This late at night, there was little crosstown traffic by the museum, and even the cars that passed seemed to be paying very little mind to what was going on. To them, the zombies were a pack of guys who’d been out too late drinking and were stumbling home.

I dropped to my knees in front of the outer door and examined the lock. It looked simple enough, if I had the time to do it right, but the approaching zombies really put the pressure on. Lock-picking wasn’t easy when I was shaking with nerves and a horde of zombies was approaching.

“I don’t think those guys are drunk,” Mina said, her toughness disappearing for a second, “but whatever they are, they seem to be coming for us.”

They’re coming for me, I thought to myself, but I couldn’t very likely tell Mina that without exposing what I did these days for a living. The Sectarians had used zombies as muscle—and for administrative work. Could they have something to do with this? Either way, I had to get us inside the museum. I slotted one of the tension wrenches and two picks into the lock.

“Can you work a little faster?” Mina said, still managing to fill her voice with condescension despite the nervousness in it.

“I’m sorry my breaking and entering isn’t to your liking,” I said. “Now, shut up and let me do this.”

I didn’t dare chance a look to my left or right while I concentrated on the lock. The sound of shuffling and dragging feet was enough to tell me that I needed to tumble it, and fast. I took a deep breath and pushed the pick in against the last pin, gently letting it slip up to the shear line. I felt the pin give and twisted the tension wrench. The lock turned and the glass door clicked open. Behind me the air was suddenly putrid, and I felt familiar cold wafts of it against my neck. The zombies were upon us.

Mina pushed through the open door and I rolled into the vestibule. I turned over and reached for the door. Mina threw her weight against it and slammed it shut just as the zombies stumbled against it, decaying bits of their hands and faces streaking the glass.

When I was sure Mina had her weight pressed firmly against the door, I pushed myself away from it to examine the secondary door that led to MoMA’s actual lobby.

Getting into the vestibule had been relatively easy, thank God. The exterior glass door’s lock had been pretty standard, probably hadn’t been changed in years, but the interior lock was another story. It was electronic.

“Hurry up and get us in there,” Mina shouted.

The sound of the undead against the glass was making my nerves twitch as they pounded at it with their decaying hands, making a squishing sort of sound with each thump.

“Uh, I think we’re kinda stuck here, Mina,” I said, standing back up. I continued examining the electronic box built into the glass door. “Lock picks don’t work on this kind of lock.” I slid the rest of my lock pick set out of my sleeve and unfolded the case. “I thought you said you cased this joint? You can’t pick an electronic lock. Maybe you should have thought this through better, picked a better ex-con to help you out.”

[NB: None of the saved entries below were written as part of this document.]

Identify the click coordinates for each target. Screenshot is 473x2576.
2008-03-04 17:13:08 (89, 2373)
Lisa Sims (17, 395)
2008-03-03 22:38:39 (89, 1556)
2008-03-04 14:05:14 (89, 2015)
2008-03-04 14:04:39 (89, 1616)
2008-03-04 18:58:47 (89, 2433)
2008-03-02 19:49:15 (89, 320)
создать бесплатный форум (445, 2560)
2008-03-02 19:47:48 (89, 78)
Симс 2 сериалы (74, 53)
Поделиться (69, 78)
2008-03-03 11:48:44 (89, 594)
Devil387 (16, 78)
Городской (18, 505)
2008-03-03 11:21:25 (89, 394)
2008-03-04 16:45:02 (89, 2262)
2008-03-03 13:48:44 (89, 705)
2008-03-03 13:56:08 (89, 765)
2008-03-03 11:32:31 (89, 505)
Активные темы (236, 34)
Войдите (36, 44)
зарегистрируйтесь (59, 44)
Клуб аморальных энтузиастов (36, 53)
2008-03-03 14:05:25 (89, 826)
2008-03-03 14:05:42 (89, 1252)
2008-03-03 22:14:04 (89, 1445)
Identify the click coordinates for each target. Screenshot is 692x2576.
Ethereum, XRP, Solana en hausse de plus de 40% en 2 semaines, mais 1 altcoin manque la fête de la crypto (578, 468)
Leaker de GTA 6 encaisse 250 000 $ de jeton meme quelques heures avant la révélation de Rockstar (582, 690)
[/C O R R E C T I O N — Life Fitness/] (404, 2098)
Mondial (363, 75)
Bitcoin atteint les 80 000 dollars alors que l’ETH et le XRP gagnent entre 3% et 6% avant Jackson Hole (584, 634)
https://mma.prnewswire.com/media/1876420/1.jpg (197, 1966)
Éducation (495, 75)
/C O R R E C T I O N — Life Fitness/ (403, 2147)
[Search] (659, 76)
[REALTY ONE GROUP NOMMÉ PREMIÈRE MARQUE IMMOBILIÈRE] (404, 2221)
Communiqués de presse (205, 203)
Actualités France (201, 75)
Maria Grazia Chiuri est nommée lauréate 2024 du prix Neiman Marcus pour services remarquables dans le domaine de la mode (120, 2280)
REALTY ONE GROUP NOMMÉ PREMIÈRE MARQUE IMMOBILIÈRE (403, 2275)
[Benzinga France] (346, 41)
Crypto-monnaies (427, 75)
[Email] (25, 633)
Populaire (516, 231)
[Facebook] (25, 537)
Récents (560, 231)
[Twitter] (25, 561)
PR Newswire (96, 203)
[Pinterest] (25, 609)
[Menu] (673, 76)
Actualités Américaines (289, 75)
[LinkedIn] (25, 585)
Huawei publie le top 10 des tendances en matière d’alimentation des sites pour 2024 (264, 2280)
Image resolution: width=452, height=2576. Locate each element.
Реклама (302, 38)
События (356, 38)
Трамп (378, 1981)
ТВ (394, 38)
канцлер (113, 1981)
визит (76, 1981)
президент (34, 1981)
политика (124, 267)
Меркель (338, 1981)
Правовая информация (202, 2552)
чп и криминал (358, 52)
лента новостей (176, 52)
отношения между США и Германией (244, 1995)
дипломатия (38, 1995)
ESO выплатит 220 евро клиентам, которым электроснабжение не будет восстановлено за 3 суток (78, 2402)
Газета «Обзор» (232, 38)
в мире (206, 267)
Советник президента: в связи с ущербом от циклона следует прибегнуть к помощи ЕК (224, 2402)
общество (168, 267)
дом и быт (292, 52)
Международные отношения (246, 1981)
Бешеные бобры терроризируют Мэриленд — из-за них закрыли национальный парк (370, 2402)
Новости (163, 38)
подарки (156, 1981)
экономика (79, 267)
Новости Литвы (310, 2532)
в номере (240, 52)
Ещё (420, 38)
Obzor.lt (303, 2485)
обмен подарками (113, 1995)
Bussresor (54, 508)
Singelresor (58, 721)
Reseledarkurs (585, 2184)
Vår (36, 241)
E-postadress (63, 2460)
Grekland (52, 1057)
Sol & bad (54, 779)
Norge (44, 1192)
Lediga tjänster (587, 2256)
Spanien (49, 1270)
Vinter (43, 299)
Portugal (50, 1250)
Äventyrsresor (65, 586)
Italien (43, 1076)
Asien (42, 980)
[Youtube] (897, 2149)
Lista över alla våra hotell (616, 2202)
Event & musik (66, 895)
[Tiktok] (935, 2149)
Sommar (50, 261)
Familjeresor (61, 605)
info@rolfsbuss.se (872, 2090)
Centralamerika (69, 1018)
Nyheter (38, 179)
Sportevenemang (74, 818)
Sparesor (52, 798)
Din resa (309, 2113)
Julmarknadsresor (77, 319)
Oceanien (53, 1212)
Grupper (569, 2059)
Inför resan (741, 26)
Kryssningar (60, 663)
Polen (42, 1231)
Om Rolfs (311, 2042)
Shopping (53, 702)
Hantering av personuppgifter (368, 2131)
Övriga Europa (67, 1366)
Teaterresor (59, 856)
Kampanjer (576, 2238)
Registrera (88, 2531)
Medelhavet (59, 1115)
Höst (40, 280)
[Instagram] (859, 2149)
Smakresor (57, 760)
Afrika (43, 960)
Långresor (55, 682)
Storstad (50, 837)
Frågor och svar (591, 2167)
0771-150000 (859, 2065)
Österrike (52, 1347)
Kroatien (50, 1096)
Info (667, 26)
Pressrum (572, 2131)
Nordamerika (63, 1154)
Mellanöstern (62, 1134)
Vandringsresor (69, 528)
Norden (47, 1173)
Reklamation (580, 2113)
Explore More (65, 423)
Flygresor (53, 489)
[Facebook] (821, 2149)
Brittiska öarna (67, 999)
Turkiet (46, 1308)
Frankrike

“No,” Mina said from behind me. “I picked the right one. But don’t you think you really ought to try using that little psychic thing of yours on that lock right about now?”

My skin went cold and I froze where I stood. How the hell did Mina know about my power? How could she? All my years of working alongside her on crimes, I had done my best to hide my wild talent. As far as she and the other miscreants from my past knew, I simply had an eye for finding extremely lucrative scores.

I turned around to question her, only to find myself face-to-face with the barrel of a gun.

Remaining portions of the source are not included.